HCM CITY — A new survey from International Finance Corporation (IFC), a member of the World Bank Group, and the State Bank of Viet Nam (SBV) has found that most of the country's banks would benefit from better environmental and social risk-assessment standards in loan approvals.
"Financial institutions can reduce their own risks and seize business opportunities by encouraging sustainable business practices among companies," Cat Quang Duong, deputy head of the SBV's Credit Department, said.
Simon Andrews, IFC Regional Manager for Viet Nam, Cambodia, Laos, Myanmar, and Thailand, said: "A client's business viability rests not only on its financial health but also on how well it manages the impact of its operations on the environment and the community."
"Addressing environmental and social sustainability issues also opens up new business opportunities, such as energy-efficiency and renewable-energy financing," he added.
Conducted in June, the survey examined 54 Viet Nam-based financial institutions. It found that few Vietnamese banks have formal policies, procedures or systems to manage environmental and social risks faced by their clients.

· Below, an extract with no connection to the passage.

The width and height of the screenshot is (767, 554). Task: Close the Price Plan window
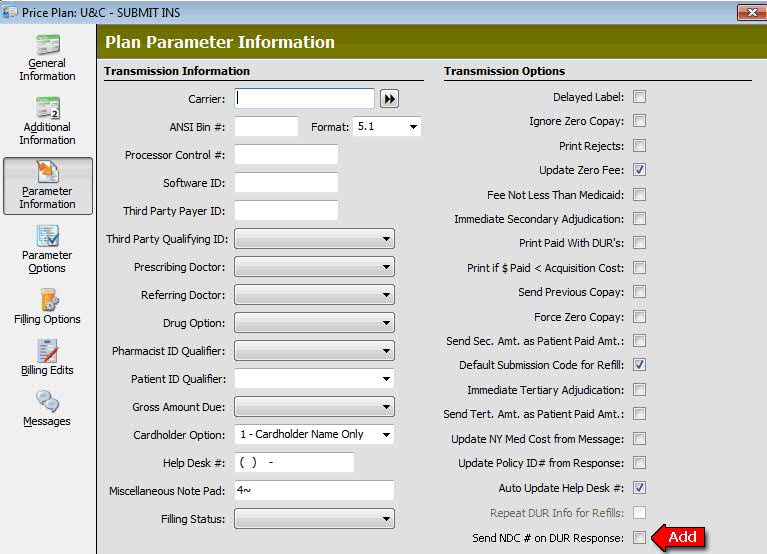[x=752, y=12]
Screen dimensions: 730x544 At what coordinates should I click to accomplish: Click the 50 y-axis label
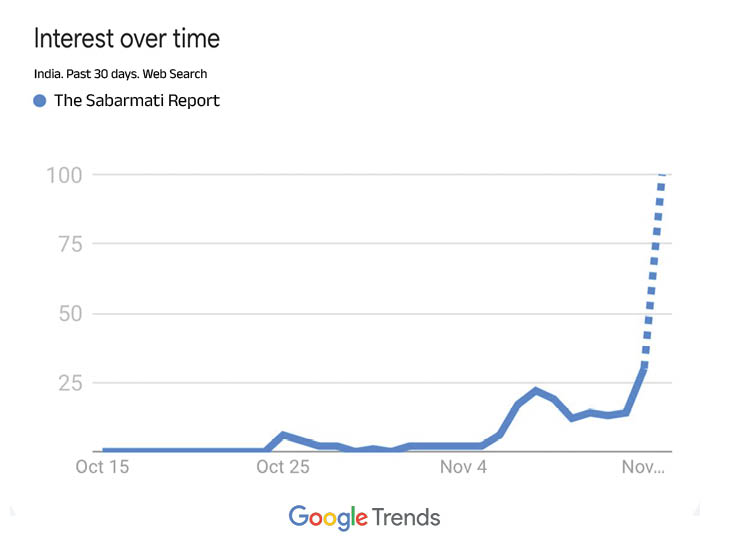point(68,314)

Many banks are not fully aware that environmental and social risks could affect the financial performances of their clients' businesses and, in turn, the banks themselves. Nguyen Thuc Quyen of IFC Washington said that a survey of 56 financial institutions in seven countries showed that one-third of the respondents had incurred losses related to environmental and social risks.
"They accepted losing money because they did not want to take responsibility and pay compensation for what their customers had done," Quyen said.
She also pointed out that such cases would cause the number of bad loans to increase and affect the reputation of financial institutions.
"During the 2002 – 05 period, financial institutions paid a lot of attention to keeping their good reputation," she added. In the survey, while 89 per cent of banks said there were no regulations related to environmental and social standards, 93 per cent of them said such regulations were necessary.
The mining, processing, construction, electricity, agriculture and forestry sectors are the most sensitive, and small – and medium-sized enterprises also bear the most risks.
"Local banks should take advantage of foreign partners who have knowledge and experience in environmental and social risks to improve the situation, but a strong commitment of time and resources by leaders is needed," said Dr. Kenneth Macek of the MCG Management Consulting Group.
One of the key constraints hindering banks is the lack of specific guidelines on identifying and managing environmental and social risks in project financing.
Limited knowledge, expertise, qualified consultants and supporting providers in the field are other constraints. Lack of enforcement on related laws is a challenge as well.
Macek recommended that senior bank officials and staff must become more aware of the issues, and that the capacity of law-makers, investigators and consultants should improve.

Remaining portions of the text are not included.